A sad end for the emperor who built the white-marble Taj Mahal for his wife.

Published Feb 22, 2024

Share

More than just dates and boring facts

1707 A young man on horseback races through the hamlet of Stellenbosch shouting ‘Victorie! Victorie!’ as news spreads that the burghers had scored a resounding victory against Cape Governor Adrian Willem van der Stel, with his bosses in Amsterdam siding with the burghers as the sole suppliers of food in the Cape. Hendrik Biebouw and his friends stage a celebration in Stellenbosch, where Biebouw is the first to call himself an Afrikaner.

1857 A thatched roof church is inaugurated on the square in Pretoria, hence Church Square.

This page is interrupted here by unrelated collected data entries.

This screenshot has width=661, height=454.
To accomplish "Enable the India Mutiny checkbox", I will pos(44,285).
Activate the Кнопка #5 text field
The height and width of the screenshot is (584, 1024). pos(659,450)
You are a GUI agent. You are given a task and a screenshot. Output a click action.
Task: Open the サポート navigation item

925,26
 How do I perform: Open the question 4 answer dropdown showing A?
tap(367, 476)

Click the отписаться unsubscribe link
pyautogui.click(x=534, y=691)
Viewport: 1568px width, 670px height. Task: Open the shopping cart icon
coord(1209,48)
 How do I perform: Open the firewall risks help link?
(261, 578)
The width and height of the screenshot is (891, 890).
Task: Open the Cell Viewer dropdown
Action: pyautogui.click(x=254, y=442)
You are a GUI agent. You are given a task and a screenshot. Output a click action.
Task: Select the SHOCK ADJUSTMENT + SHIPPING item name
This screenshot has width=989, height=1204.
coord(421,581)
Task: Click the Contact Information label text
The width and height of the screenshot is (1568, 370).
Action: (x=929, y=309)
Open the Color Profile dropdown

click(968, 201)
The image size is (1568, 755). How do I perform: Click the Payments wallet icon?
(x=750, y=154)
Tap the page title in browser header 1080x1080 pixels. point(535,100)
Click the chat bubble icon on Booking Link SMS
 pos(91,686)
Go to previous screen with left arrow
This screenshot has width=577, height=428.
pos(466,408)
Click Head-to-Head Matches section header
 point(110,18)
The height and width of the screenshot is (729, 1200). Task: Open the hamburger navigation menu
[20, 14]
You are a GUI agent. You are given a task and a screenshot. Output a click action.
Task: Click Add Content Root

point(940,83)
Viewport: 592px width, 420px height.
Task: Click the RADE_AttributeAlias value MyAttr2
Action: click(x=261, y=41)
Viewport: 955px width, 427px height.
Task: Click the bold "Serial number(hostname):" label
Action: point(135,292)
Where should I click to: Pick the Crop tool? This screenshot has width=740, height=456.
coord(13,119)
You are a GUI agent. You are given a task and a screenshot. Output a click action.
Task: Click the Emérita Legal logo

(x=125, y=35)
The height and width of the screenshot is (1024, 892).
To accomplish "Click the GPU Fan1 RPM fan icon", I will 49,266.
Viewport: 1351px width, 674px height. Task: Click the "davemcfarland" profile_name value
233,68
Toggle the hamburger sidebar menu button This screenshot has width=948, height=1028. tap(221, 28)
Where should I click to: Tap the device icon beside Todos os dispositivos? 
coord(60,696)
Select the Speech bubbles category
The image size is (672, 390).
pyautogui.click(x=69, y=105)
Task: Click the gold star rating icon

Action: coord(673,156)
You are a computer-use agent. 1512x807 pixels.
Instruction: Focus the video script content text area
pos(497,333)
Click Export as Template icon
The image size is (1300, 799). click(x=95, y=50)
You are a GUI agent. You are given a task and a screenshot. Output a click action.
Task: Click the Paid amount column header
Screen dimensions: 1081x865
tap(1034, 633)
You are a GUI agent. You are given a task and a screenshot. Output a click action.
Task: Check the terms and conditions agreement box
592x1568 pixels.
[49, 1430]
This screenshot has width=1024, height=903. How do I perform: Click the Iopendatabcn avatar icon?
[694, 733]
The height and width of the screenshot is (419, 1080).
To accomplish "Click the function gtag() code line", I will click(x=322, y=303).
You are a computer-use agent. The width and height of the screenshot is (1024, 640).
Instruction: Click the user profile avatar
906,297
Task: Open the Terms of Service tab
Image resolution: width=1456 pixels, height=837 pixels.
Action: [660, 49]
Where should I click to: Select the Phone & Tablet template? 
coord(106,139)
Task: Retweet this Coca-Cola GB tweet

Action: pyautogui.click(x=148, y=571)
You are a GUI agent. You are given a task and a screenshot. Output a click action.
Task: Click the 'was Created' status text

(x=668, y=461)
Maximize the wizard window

1911 A report is released in London about the disappearance of the SS Waratah between Durban and Cape Town with 211 people, blaming a storm for its loss. Theories endure about its fate and resting place.

1983 The notorious Broadway flop Moose Murders opens, and closes. One of the reviewers, New Yorker art critic Brendan Gill, said that the play, ‘would insult the intelligence of an audience consisting entirely of amoebas’.

2002 The survivor of over a dozen assassination attempts, Angolan rebel Jonas Savimbi, 67, is killed in an ambush after leading his forces through 27 years of civil war. A charismatic figure, Savimbi had seemed forever clad in combat fatigues, a felt beret with four gold stars atop his head, a swagger stick in one hand and his trademark pearl-handled revolver at his hip. A tool of the Cold War, feted by the West and supported by the CIA and South Africa, he struggled to adjust to the changing world order once the Soviet Union fell and, with the US wooing Angola for its oil, he became an embarrassment to US and South African interests. So Savimbi was shot 15 times, and killed together with 21 of his bodyguards, all with weapons in hand, on the banks of the Luvuei River in Moxico province.

2011 An powerful earthquake strikes Christchurch, New Zealand, killing 181 people.

2018 Neanderthals, not humans, were the first artists on Earth, producing red cave paintings 65 000 years ago in Spain, according to new research, published in Science.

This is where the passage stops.